**Problem to work on:** Give the data again in full, exactly as written below.

(Stored entries)
=== Section Start ===

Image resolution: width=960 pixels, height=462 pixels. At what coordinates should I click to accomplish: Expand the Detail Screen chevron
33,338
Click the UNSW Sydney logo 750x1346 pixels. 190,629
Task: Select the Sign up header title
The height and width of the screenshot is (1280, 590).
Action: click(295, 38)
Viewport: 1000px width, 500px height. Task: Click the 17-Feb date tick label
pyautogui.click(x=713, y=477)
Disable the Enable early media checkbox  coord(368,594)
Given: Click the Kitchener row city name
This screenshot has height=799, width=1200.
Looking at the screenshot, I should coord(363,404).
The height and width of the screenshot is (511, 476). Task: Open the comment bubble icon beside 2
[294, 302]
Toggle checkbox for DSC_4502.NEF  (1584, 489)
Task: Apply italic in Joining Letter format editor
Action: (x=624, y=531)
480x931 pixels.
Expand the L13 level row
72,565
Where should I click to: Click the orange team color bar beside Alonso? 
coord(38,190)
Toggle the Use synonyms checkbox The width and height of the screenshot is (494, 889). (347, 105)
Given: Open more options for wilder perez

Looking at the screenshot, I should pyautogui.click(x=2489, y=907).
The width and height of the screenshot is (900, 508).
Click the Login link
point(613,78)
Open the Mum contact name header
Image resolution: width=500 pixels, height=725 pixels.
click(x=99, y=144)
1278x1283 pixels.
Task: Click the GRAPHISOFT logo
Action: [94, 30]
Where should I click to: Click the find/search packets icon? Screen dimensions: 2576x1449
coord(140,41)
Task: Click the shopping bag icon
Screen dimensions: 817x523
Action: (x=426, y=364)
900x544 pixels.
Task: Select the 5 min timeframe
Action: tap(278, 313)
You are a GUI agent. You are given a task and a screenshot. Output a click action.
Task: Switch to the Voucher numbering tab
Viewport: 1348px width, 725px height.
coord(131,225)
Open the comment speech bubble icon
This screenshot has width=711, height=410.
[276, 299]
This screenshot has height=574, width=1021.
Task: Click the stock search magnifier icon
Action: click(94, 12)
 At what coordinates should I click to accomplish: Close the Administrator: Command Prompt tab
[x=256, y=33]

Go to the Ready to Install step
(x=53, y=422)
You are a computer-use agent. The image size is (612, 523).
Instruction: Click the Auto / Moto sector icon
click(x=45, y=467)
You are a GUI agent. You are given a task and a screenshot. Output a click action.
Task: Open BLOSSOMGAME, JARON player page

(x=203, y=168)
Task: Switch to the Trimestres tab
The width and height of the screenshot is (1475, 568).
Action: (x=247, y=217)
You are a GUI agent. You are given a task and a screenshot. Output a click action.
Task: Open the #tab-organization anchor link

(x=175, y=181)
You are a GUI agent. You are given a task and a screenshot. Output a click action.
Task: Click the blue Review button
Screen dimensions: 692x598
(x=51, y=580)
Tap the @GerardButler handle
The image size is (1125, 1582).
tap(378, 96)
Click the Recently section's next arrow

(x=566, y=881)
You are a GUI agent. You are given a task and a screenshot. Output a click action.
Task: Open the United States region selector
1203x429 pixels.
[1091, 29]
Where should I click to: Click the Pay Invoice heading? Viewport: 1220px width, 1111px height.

=== Section End ===

**Solution to this exercise:**
Image resolution: width=960 pixels, height=462 pixels. At what coordinates should I click to accomplish: Expand the Detail Screen chevron
33,338
Click the UNSW Sydney logo 750x1346 pixels. 190,629
Task: Select the Sign up header title
The height and width of the screenshot is (1280, 590).
Action: click(295, 38)
Viewport: 1000px width, 500px height. Task: Click the 17-Feb date tick label
pyautogui.click(x=713, y=477)
Disable the Enable early media checkbox  coord(368,594)
Given: Click the Kitchener row city name
This screenshot has height=799, width=1200.
Looking at the screenshot, I should coord(363,404).
The height and width of the screenshot is (511, 476). Task: Open the comment bubble icon beside 2
[294, 302]
Toggle checkbox for DSC_4502.NEF  (1584, 489)
Task: Apply italic in Joining Letter format editor
Action: (x=624, y=531)
480x931 pixels.
Expand the L13 level row
72,565
Where should I click to: Click the orange team color bar beside Alonso? 
coord(38,190)
Toggle the Use synonyms checkbox The width and height of the screenshot is (494, 889). (347, 105)
Given: Open more options for wilder perez

Looking at the screenshot, I should pyautogui.click(x=2489, y=907).
The width and height of the screenshot is (900, 508).
Click the Login link
point(613,78)
Open the Mum contact name header
Image resolution: width=500 pixels, height=725 pixels.
click(x=99, y=144)
1278x1283 pixels.
Task: Click the GRAPHISOFT logo
Action: [94, 30]
Where should I click to: Click the find/search packets icon? Screen dimensions: 2576x1449
coord(140,41)
Task: Click the shopping bag icon
Screen dimensions: 817x523
Action: (x=426, y=364)
900x544 pixels.
Task: Select the 5 min timeframe
Action: tap(278, 313)
You are a GUI agent. You are given a task and a screenshot. Output a click action.
Task: Switch to the Voucher numbering tab
Viewport: 1348px width, 725px height.
coord(131,225)
Open the comment speech bubble icon
This screenshot has width=711, height=410.
[276, 299]
This screenshot has height=574, width=1021.
Task: Click the stock search magnifier icon
Action: click(94, 12)
 At what coordinates should I click to accomplish: Close the Administrator: Command Prompt tab
[x=256, y=33]

Go to the Ready to Install step
(x=53, y=422)
You are a computer-use agent. The image size is (612, 523).
Instruction: Click the Auto / Moto sector icon
click(x=45, y=467)
You are a GUI agent. You are given a task and a screenshot. Output a click action.
Task: Open BLOSSOMGAME, JARON player page

(x=203, y=168)
Task: Switch to the Trimestres tab
The width and height of the screenshot is (1475, 568).
Action: (x=247, y=217)
You are a GUI agent. You are given a task and a screenshot. Output a click action.
Task: Open the #tab-organization anchor link

(x=175, y=181)
You are a GUI agent. You are given a task and a screenshot. Output a click action.
Task: Click the blue Review button
Screen dimensions: 692x598
(x=51, y=580)
Tap the @GerardButler handle
The image size is (1125, 1582).
tap(378, 96)
Click the Recently section's next arrow

(x=566, y=881)
You are a GUI agent. You are given a task and a screenshot. Output a click action.
Task: Open the United States region selector
1203x429 pixels.
[1091, 29]
Where should I click to: Click the Pay Invoice heading? Viewport: 1220px width, 1111px height.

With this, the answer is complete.